Fixed an issue with 'delete isolates' and 'weak component clustering'.
Fixed an issue with NWB formatting that was causing issues in GUESS.
Fixed an error with handling EndNote data.
Fixed a number of errors in GUESS python scripts.
Fixed an error in 'Extract Nodes Above or Below Value'.
Fixed an error in 'normalize text'.
Fixed an issue in GUESS where edges in UTF-8 files would not be shown.
Fixed old references in Sci2 that pointed to the old bug tracker to point to our new bug tracker.
Fixed an issue with the output of document citation network where it wouldn't work with Weighted Page Rank.
Fixed issue where some pajek.net files would not load properly in pajek.
Changed some text that still said 'NWB' to 'Sci2 '.
Fixed an issue with viewing pajek.net files immediately after they were loaded into Sci2 .
Fixed an issue with GUESS colorizing.
Fixed a merging error produced by one of our Sci2 workflows.
Fixed an issue with Node Betweenness Centrality.
Fixed an issue with normalizing author names.
Fixed an issue where Aggregate Data would not have a good error message when columns have null values in them.

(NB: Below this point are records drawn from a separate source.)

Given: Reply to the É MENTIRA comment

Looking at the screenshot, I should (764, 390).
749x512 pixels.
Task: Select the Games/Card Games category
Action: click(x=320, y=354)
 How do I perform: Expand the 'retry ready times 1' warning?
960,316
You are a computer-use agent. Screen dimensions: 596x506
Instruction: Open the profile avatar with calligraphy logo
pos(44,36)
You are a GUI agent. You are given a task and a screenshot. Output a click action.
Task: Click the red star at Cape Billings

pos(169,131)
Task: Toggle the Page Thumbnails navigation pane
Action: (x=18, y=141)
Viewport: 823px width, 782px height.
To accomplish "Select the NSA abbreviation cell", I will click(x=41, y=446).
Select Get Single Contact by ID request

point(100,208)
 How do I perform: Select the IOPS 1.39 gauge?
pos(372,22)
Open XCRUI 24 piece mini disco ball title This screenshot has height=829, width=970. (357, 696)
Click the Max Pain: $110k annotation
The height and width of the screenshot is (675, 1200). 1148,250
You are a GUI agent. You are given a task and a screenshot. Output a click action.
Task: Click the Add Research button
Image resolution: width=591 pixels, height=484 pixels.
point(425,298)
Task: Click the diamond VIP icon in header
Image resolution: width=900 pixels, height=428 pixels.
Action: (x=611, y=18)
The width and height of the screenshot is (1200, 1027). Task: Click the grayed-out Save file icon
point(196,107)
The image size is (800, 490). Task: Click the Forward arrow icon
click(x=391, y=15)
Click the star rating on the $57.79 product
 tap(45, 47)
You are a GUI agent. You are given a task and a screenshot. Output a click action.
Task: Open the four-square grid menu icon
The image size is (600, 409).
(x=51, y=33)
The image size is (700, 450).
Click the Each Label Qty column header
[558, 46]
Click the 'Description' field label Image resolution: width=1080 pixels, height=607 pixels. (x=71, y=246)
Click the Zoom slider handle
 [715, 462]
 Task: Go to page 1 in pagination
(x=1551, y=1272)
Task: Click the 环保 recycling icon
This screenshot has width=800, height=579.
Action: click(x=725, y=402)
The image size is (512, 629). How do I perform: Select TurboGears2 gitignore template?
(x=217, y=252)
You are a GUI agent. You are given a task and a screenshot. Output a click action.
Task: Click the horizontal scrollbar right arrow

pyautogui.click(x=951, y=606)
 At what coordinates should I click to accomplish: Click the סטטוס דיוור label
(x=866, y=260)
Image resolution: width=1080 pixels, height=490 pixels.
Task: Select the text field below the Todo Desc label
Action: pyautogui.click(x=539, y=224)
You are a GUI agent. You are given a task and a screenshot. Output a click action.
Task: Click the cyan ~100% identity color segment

Fixed an issue with viewing the CSV output of Extract ZIP code.
Fixed an issue with GUESS displaying XGMML input strangely.
Fixed an issue with the Network Analysis Toolkit where it was sensitive to whitespace in pajek.net files.
Fixed an issue with Delete Isolates where the number of nodes deleted differed from what it was reporting on the Console.
In supplemental database package:
- Fixed a database error with Core journal co-citation output producing strange results in NAT and GUESS.
- Fixed a database error where Extract Authors would sometimes return zero results.
- Fixed an issue with loading certain unusual ISI files into the ISI database.
- Changed text so that it always used the more inclusive term 'Document Sources' rather than 'Journals' where appropriate.
- Fixed a bug where database produced bad output for GUESS.